Start of EXTRACTED DATA

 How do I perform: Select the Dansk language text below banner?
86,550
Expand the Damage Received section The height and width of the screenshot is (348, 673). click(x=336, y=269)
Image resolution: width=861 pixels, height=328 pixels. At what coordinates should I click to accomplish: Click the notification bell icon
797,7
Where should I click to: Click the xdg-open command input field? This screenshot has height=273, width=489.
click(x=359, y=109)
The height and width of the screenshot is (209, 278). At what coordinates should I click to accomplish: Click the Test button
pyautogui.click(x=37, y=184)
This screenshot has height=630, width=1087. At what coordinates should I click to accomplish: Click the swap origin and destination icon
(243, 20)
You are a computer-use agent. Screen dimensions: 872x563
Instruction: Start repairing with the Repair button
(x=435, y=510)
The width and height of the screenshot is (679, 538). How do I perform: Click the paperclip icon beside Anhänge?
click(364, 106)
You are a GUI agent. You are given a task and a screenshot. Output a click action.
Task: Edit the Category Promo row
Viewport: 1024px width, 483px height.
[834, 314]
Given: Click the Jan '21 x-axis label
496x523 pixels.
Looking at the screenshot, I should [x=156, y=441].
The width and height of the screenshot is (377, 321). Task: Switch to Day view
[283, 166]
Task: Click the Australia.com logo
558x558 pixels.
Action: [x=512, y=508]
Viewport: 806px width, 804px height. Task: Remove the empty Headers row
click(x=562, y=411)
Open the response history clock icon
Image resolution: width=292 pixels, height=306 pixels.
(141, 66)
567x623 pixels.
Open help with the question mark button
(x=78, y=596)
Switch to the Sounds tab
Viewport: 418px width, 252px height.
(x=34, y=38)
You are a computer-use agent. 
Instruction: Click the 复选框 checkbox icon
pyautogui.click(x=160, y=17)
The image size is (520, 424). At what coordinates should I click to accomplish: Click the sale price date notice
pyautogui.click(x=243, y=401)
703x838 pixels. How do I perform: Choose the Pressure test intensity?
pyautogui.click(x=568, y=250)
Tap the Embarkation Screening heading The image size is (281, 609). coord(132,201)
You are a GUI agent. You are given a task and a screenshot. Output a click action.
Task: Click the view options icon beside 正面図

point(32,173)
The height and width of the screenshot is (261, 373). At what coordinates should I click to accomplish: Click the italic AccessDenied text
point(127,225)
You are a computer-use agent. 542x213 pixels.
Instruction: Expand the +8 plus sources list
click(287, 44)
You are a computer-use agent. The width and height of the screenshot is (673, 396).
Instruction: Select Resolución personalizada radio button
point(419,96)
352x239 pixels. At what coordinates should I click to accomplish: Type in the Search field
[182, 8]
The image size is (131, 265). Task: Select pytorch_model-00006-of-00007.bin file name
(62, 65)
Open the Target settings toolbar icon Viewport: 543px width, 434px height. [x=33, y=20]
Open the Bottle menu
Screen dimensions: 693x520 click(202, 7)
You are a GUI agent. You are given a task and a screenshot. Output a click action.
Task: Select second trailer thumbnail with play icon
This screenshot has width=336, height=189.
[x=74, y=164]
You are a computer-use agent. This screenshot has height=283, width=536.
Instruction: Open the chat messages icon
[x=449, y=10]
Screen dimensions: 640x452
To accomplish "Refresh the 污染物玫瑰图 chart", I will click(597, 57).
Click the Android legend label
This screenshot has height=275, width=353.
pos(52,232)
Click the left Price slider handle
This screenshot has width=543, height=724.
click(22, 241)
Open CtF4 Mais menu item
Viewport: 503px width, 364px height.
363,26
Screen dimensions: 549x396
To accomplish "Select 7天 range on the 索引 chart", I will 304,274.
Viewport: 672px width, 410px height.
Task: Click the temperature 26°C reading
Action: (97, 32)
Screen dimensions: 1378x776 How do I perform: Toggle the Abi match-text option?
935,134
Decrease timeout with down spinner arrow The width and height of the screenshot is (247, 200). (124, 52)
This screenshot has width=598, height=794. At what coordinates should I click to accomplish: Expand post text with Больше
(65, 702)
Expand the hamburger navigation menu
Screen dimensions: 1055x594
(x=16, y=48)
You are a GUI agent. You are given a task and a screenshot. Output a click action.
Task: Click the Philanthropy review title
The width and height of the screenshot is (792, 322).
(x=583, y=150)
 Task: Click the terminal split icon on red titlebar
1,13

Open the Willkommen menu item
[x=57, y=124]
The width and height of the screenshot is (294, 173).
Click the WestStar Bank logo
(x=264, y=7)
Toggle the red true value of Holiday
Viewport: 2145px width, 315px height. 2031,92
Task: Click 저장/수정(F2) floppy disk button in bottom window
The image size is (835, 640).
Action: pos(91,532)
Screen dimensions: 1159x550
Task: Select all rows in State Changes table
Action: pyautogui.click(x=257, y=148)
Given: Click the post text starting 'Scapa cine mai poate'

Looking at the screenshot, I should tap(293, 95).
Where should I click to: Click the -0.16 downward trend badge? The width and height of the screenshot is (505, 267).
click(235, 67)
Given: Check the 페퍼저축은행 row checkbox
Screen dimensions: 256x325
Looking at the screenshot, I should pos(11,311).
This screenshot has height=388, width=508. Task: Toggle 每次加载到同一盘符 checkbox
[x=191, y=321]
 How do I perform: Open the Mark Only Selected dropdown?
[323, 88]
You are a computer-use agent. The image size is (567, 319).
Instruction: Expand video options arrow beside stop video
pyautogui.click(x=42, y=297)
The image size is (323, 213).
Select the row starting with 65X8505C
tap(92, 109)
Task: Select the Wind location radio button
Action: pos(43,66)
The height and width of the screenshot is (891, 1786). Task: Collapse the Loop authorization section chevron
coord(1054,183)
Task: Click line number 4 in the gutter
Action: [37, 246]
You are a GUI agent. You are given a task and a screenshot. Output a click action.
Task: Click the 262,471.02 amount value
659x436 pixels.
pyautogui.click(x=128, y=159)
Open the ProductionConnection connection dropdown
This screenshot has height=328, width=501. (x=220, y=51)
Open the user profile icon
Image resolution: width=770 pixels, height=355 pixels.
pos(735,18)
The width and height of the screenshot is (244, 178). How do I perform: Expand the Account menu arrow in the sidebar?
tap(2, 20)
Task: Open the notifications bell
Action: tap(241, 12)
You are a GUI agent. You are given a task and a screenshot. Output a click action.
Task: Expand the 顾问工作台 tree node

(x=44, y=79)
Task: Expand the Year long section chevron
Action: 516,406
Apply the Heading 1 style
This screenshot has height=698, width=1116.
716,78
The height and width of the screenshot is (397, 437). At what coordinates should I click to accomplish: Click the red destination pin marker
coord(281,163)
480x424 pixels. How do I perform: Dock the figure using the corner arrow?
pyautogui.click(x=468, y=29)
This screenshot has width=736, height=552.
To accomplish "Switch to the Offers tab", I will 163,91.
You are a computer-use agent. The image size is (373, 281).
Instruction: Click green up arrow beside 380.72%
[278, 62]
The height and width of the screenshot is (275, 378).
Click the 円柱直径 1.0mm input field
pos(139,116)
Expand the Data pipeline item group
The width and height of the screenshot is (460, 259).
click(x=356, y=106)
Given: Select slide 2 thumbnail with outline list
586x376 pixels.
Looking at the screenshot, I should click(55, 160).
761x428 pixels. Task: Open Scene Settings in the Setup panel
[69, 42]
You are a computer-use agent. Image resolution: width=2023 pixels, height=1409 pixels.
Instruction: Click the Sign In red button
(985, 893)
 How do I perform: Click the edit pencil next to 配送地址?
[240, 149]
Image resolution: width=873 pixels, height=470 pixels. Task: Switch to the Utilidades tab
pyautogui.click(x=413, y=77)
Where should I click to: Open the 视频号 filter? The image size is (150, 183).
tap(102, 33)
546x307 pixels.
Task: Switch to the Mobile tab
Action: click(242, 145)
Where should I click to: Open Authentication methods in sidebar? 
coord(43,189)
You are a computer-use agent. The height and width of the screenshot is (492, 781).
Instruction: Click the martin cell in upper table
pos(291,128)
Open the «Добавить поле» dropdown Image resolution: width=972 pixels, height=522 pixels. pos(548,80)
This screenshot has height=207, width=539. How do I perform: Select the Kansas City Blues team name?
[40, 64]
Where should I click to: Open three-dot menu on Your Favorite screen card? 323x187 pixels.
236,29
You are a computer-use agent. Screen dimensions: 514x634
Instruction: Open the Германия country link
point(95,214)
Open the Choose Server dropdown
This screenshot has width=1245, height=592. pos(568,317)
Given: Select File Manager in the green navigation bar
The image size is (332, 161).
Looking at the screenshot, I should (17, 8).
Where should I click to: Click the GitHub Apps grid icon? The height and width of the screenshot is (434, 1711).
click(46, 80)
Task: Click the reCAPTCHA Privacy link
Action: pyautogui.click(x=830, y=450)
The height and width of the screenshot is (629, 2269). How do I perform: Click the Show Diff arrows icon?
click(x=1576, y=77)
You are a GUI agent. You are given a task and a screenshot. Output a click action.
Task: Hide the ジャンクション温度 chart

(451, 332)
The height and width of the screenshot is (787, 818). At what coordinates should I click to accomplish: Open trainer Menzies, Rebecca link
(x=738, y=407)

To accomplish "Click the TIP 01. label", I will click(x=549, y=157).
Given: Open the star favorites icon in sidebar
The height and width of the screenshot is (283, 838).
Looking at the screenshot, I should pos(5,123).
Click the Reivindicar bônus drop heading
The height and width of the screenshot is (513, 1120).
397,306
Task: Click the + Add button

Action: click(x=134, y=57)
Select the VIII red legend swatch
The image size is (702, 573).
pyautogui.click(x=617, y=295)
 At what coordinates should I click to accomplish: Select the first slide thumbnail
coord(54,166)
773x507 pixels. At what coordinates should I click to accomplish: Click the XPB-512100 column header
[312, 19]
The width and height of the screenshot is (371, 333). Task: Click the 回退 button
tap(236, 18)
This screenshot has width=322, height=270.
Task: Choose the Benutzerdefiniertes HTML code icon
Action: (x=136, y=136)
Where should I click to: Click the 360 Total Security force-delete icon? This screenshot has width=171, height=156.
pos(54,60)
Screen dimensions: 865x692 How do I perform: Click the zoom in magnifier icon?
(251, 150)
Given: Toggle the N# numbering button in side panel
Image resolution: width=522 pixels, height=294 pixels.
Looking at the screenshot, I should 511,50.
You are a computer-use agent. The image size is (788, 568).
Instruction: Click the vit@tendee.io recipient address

End of EXTRACTED DATA

■ YOUR INSTRUCTIONS:
Filter the records above for lines containing the word "label", and copy those lines.

■ EXERCISE RESULT:
Given: Click the Jan '21 x-axis label
Click the Android legend label
To accomplish "Click the TIP 01. label", I will click(x=549, y=157).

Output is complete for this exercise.